Que el levantamiento, en su preparación y en sus maneras, tome la forma de un pronunciamiento, se debe, no a su esencia como tal, sino a una cuestión estructural: los golpistas utilizaron el medio que más a mano tenían y que mejor conocían por una mera cuestión de tradición histórico-militar. El objetivo, y esta es la diferencia fundamental respecto a los otros golpes de mano militares de la Historia Contemporánea de España, era claro: la eliminación física del adversario, la requisa de sus bienes, la demonización de sus ideologías, y la supresión, al fin, de su recuerdo.

2) Pero ¿a qué se debió esta actitud, cuáles eran los condicionantes que condujeron a los sublevados y a los sectores que les indujeron a sublevarsexi, a tomar unas medidas tan drásticas, a decidir la supresión de la mitad de los españoles que según sus consignas pretendían “salvar”? La historiografía franquista, y ahora la revisionista, siempre han justificado la sublevación alegando la inminencia de la revolución comunista, otorgándose así el papel de salvadores de la patria, de defensores de la Cruzada contra los rojos de la antiespaña.
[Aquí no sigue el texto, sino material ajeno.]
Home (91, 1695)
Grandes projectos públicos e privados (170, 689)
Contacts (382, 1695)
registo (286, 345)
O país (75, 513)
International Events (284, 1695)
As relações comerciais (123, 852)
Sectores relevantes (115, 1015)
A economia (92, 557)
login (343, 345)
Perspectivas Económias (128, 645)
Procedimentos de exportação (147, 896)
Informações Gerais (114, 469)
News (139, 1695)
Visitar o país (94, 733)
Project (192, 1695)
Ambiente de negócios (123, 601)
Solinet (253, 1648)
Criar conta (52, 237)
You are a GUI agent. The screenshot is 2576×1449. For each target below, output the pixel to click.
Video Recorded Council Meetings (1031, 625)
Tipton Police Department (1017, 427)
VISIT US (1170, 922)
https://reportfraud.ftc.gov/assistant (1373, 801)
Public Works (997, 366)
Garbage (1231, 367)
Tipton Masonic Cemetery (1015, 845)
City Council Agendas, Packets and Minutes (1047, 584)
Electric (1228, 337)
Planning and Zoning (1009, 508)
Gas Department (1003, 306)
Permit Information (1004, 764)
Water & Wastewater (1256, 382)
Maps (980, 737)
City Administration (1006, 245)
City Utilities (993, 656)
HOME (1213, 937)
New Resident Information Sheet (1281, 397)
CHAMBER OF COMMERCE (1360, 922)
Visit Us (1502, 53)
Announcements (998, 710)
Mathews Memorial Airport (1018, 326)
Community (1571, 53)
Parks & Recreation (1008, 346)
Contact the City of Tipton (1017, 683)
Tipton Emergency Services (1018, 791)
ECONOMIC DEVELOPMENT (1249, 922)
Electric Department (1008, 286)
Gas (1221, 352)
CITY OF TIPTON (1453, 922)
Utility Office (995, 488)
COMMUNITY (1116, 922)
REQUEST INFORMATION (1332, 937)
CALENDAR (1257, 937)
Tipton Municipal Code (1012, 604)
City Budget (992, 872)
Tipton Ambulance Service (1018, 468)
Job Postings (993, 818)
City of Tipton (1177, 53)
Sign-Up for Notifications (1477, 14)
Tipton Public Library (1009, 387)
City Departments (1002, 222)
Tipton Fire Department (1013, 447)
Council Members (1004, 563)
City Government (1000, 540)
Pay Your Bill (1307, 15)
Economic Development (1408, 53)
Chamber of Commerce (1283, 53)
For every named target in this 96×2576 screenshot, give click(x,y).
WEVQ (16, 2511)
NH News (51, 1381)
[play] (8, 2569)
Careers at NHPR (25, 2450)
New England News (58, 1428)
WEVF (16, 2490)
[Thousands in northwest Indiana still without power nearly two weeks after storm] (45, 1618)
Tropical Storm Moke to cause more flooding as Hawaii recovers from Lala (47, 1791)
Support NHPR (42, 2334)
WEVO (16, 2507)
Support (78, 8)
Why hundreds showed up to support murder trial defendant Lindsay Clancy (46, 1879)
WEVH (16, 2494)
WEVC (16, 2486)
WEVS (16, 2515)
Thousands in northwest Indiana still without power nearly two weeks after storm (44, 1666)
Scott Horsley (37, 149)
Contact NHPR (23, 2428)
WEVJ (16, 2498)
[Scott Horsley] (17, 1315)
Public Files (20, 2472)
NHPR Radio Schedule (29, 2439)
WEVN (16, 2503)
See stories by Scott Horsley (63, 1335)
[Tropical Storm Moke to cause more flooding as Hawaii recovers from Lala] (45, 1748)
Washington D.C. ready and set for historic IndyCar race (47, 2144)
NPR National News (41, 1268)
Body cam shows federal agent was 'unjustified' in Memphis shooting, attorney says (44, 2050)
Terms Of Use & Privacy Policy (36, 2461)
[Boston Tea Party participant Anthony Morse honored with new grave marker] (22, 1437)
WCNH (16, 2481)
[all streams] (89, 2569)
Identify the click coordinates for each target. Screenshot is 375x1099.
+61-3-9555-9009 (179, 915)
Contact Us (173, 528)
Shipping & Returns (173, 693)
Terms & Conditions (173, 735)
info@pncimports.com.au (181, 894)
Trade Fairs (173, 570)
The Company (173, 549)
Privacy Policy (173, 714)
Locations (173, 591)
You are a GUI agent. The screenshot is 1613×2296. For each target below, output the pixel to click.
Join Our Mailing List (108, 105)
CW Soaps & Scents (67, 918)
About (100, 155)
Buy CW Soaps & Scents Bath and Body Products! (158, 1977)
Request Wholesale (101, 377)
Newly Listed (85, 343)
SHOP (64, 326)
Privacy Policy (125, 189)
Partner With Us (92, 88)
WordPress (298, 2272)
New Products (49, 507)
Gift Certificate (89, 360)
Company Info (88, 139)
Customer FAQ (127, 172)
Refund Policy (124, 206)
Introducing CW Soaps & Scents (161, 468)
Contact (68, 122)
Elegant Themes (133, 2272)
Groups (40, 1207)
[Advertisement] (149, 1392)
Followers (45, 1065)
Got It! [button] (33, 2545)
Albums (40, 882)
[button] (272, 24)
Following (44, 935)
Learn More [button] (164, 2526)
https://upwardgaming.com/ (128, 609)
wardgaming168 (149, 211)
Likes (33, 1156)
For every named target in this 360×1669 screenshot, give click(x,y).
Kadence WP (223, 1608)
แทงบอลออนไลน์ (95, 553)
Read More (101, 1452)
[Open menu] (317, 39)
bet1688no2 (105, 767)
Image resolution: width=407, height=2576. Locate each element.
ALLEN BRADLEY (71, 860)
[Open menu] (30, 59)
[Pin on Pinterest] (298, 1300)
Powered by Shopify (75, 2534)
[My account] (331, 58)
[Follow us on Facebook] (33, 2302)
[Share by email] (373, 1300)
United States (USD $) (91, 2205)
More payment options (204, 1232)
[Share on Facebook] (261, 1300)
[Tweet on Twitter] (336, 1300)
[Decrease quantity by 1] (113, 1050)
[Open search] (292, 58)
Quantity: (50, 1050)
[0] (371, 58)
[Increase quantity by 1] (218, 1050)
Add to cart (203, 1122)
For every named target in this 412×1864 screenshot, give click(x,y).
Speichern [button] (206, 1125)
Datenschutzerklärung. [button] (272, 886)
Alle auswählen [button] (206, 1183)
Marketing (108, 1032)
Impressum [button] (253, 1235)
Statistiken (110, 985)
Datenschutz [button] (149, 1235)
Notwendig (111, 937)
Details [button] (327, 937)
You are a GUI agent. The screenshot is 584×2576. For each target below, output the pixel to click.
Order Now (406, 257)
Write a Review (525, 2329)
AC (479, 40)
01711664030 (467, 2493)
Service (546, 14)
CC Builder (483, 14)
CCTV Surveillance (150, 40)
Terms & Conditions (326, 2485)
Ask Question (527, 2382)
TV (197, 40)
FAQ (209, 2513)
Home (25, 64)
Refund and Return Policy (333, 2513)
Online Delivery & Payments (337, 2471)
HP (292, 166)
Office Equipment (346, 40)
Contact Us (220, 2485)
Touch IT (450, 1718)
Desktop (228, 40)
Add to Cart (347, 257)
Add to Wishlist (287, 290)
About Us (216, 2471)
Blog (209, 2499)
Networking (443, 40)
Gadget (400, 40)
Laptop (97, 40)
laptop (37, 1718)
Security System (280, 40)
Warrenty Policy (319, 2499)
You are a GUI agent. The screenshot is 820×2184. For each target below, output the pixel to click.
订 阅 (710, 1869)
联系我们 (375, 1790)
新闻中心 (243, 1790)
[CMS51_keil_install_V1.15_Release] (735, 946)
Sin embargo, cualquier mirada seria a la situación sociopolítica de la Segunda República, evidencia que, aun existiendo una considerable inestabilidad política, y aún habiendo fuerzas políticas y sociales que reivindicaban la revolución, en España no había situación revolucionaria • La central anarcosindical, referente revolucionario español, se había venido mostrando inoperante en este sentido, y la temida FAI, aun más y esto lo manifiestan los reiterados fiascos que representaron las algaradas de 1932 y 1933. Sin embargo, cualquier tentativa revolucionaria que se diese en el Estado, y esto lo demostraron los hechos, por igual, en un fracaso rotundo (la declaración del Estat Català) por su ausencia, y en un éxito inicial (Asturias) por su presencia, tenía que pasar obligatoriamente por el concurso de la organización. • Los propios hechos de Asturias, la ineptitud y división de los dirigentes en una organización, antitéticamente a la CNT, fundamentada en presupuestos jerárquicos y cuadros de mando decisorios, como era el binomio PSOE-UGT, bastan para entender su incapacidad, (unida a su tradicional moderación -había llegado a colaborar activamente con la dictadura primorriverista-), para encabezar o desencadenar una ulterior revolución. • En cuanto al PCE, su condición de grupúsculo, que sólo alteraría durante el transcurso de la guerra mediante la inclusión en sus filas de sectores medios de la sociedad y del funcionariado descontentos con el curso que estaban tomando los acontecimientos en el sentido de avance hacia la revolución, habla por sí misma.

Entonces, ¿qué es lo que temían las capas sociales pudientes de la sociedad española? La respuesta es clara, la cercenación que sus prerrogativas y privilegios iban sufriendo gracias, principalmente, a la capacidad reivindicativa, fundamentada en una increíble y portentosa solidaridad de clase y en una perseverancia sin tamices, de los anarquistas. La gimnasia revolucionaria propugnada por la FAI, junto al sindicalismo cabal e incorruptible de la CNT, iban socavando las bases de poderío social y económico de las oligarquías. A esto se sumaba el protagonismo político del espectro de izquierdas, desde IR al PSOExii, que bebiendo de una tradición liberal apostaba por la transformación gradual de las estructuras del país, y la no menos importante actuación sindical de UGT. Las conquistas de los trabajadores, el incremento de su fuerza, eran evidentes aun sin el peligro real de que se desencadenara una revolución.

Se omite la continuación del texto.